Materials fatigue initiates eccentric contraction-induced injury in rat soleus muscle.

Abstract: 1. The initiation of exercise-induced muscle injury is thought to be the result of high tensile stresses produced in the muscle during eccentric contractions. Materials science theory suggests that high tensile stresses could initiate the injury during the first eccentric contraction (normal stress theory) or after multiple eccentric contractions (materials fatigue). It was the objective of this study to investigate the two possibilities. 2. Rat soleus muscles (n = 66; 11 protocols with 6 muscles per protocol) were isolated, placed in an oxygenated Krebs-Ringer buffer at 37 degrees C, and baseline measurements were made. The muscle then performed an injury protocol which consisted of between zero and ten eccentric contractions (muscle starting length = 0.90 soleus muscle length, L0; length change = 0.25 L0; velocity = 1.5 L0/s; peak force = 180% maximal isometric tetanic tension (P0); time between contractions = 4 min; total duration of the injury protocol = 40 min). At the end of the injury protocol, the muscle was incubated in buffer for 1 h; every 15 min, an isometric twitch and tetanus were performed and lactate dehydrogenase (LDH) release was measured.
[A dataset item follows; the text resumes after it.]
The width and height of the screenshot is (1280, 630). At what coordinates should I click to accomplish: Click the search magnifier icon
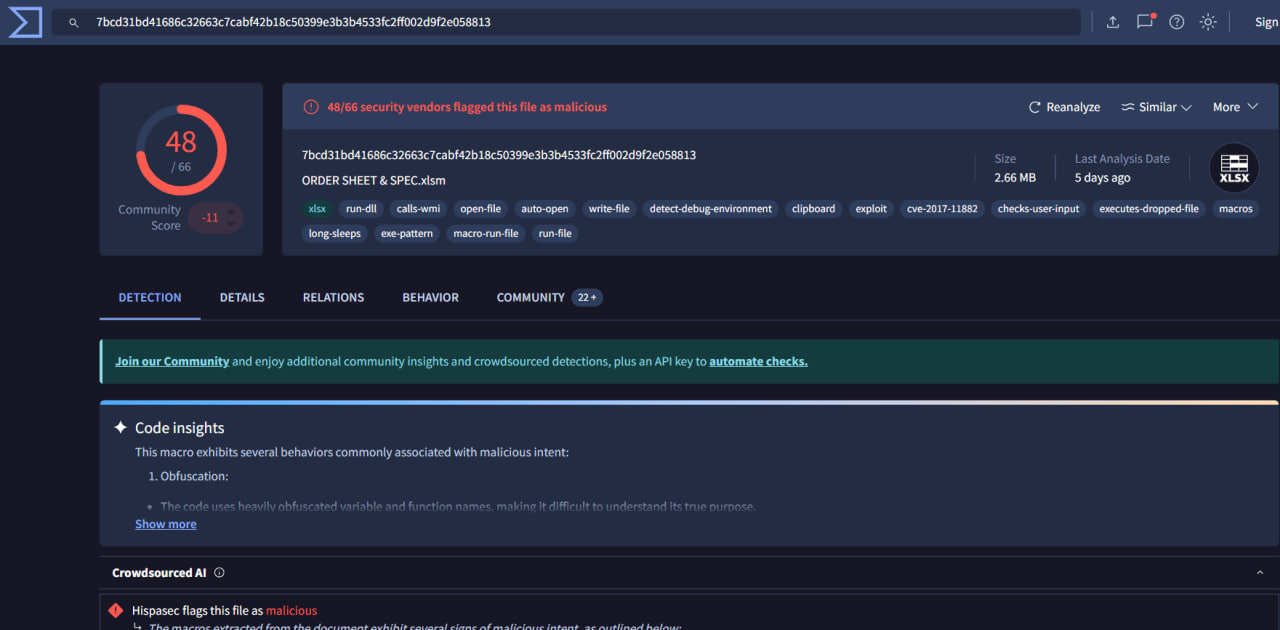73,21
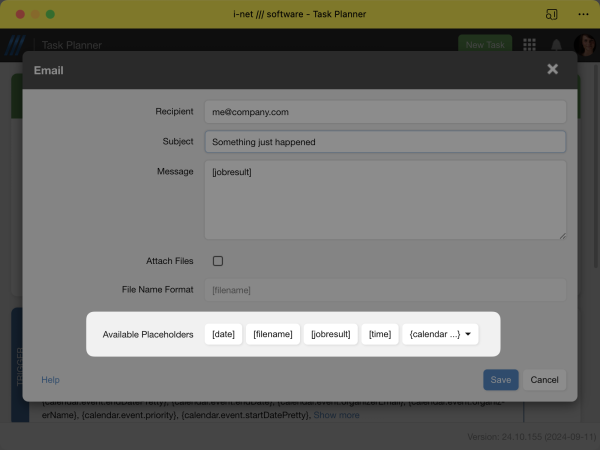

Total muscle [Ca2+] was measured at the end of the incubation. 3. Change-point regression analysis indicates that at 0 min into the incubation, declines in P0, maximal rate of tension development (+dP/dt), maximal rate of relaxation (-dP/dt), and muscle stiffness (dP/dx) became significantly greater after eight eccentric contractions (p < or = 0.05). No relation was found between the number of eccentric contractions performed and the LDH activity at 0 min into the incubation, although after 60 min of incubation, LDH activity in the buffer was linearly related to eccentric contraction number (p = 0.01). There was no relationship between total muscle [Ca2+] and eccentric contraction number. These findings support the materials fatigue hypothesis of exercise-induced muscle injury.